To discern the role of IL-27 in T1D, Y. Li et al. used diabetes-transfer model and it was concluded that blockade of IL-27 can reduce the incidence of diabetes, while IL-27-treated diabetic splenocytes from 12-week-old NOD mice can promote diabetes onset or occurrence.30 Also according to corroborant data, it is suggested that IL-27 is the most essential key for diabetes- onset in NOD mice.31,32

Previous studies showed that recombinant IL-27 could induce enhancement and secretion of IFN-γ by naïve CD4 + T cells.33 This proposed that IL-27 plays a potential role in T1D. Moreover, it is found that T CD4+ cells are crucial case for splenocyte-transferred diabetes.

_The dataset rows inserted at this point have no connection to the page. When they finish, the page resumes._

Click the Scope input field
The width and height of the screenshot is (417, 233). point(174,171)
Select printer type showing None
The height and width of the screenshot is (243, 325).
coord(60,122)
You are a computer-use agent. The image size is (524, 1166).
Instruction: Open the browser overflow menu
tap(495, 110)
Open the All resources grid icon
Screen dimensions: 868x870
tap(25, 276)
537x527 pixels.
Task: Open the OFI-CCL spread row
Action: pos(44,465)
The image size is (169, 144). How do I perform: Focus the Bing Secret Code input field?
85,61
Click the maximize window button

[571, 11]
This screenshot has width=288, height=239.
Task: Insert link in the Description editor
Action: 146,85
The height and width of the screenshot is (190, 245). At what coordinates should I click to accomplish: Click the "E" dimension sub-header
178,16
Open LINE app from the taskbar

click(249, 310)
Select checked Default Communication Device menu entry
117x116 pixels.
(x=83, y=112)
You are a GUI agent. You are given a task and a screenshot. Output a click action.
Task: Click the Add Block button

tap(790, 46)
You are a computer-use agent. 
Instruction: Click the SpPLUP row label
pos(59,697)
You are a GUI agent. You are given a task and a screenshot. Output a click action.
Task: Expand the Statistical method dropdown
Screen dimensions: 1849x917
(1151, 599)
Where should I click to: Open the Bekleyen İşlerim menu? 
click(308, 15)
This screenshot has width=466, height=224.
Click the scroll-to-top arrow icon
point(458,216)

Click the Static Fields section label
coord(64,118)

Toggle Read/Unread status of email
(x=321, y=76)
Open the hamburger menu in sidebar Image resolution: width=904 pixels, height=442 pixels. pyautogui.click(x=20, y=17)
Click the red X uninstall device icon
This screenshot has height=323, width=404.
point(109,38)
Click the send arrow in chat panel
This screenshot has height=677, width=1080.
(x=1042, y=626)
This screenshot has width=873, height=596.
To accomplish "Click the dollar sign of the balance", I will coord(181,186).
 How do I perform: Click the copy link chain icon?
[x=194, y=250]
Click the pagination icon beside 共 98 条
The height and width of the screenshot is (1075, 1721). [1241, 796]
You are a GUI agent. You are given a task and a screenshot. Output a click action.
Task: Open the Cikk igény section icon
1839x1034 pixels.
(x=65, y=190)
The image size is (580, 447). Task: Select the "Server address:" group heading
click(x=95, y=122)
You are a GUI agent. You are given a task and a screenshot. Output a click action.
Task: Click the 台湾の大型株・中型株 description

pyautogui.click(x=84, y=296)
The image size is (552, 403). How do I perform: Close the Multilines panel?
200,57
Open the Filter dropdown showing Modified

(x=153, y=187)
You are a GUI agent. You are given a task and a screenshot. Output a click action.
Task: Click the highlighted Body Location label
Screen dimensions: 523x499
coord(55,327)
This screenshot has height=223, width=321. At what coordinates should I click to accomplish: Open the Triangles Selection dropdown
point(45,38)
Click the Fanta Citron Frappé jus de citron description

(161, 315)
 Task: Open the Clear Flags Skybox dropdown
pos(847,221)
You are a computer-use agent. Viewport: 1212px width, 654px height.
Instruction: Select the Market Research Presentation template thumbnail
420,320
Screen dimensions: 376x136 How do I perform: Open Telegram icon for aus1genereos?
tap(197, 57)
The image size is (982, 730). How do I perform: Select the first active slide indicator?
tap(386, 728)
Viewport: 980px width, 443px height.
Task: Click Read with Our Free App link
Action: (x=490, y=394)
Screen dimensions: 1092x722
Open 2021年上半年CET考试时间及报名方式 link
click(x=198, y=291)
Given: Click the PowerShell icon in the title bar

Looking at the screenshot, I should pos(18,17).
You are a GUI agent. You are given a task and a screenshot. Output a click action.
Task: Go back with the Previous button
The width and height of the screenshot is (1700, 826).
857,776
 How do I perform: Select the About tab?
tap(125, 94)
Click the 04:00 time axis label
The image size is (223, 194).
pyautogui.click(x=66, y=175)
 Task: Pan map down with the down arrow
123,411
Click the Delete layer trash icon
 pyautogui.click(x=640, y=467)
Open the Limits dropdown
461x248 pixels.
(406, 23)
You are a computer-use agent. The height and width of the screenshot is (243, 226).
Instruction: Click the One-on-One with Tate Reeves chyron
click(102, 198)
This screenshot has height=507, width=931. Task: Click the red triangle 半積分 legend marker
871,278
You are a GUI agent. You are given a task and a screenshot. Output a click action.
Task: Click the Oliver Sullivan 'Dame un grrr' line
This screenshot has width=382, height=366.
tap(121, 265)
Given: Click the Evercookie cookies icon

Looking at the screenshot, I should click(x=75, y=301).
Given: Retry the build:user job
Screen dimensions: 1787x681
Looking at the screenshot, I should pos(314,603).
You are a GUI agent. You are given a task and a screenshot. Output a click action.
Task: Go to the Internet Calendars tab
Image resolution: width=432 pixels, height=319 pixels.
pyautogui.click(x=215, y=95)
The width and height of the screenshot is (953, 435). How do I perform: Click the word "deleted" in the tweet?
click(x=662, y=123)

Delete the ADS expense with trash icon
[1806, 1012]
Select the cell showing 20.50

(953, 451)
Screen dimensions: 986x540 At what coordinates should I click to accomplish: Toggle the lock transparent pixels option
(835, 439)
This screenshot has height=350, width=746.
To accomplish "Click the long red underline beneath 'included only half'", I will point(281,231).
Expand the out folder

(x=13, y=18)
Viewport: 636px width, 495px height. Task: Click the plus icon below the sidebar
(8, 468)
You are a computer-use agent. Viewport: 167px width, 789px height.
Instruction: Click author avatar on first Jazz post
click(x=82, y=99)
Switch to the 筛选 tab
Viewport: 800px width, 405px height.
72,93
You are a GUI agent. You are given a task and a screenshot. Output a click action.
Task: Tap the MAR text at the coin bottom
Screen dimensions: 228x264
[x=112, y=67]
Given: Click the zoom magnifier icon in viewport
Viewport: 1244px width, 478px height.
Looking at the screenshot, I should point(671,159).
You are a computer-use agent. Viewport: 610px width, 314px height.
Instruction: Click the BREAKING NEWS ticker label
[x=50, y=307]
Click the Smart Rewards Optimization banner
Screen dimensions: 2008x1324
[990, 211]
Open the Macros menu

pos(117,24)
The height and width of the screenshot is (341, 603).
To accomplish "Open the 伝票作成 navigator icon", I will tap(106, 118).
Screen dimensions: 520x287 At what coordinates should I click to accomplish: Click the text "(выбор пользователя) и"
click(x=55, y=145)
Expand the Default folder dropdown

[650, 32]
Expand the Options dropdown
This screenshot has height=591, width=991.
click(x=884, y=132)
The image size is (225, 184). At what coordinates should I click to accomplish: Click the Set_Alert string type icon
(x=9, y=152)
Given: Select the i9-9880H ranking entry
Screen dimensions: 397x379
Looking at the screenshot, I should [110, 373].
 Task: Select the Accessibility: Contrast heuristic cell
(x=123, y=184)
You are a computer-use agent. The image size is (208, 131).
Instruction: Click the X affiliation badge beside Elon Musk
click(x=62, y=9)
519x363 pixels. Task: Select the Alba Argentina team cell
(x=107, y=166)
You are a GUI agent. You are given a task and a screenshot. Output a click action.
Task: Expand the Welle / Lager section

Furthermore, IL-27 promote diabetes by affecting T CD4+ cells.30

Conventional therapeutic approaches suppress the activity of the leukocytes (anti-inflammatory) and lymphocytes (immunosuppressive) in T-cell-mediated diseases. Extension or blocking of IL-27 signaling have been demonstrated widely in various disease models.34,35 In addition, IL-27 treatment suppressed inflammation‏ in the joints, and production of IL-17, IFN-γ, and IL-6.29

In the course, by the advent of monoclonal antibodies (mAb) directed against any antigens of significance, drug‏ immunoconjugates, recombinant mAb-cytokine fusion proteins, immunotherapy based on mAb-therapy of human autoimmune disease has been presented for the first time.36 Throughout the last ten-year period, Infliximab (chimeric anti-TNF-α monoclonal antibody), Teplizumab (anti – CD3 monoclonal antibody (humanize) hOKT3γ1 (Ala-Ala)) used for diabetic patients. Laboratory observations and gene genomic researchers suggested that IL-27 involve in the pathogenesis of T1D.15,30 The further characterization of inflammatory features of T1D disease may eventually lead to the development of better treatment modalities.37,38 Clinical and laboratory observations proposed a central role of IL-2, IL-12 family and Th1cells- mediated process in the pathogenesis of T1D.8 IL-27p28 might be a capable therapeutic agent that limits inflammation and following disease by inhibition of gp130 signaling.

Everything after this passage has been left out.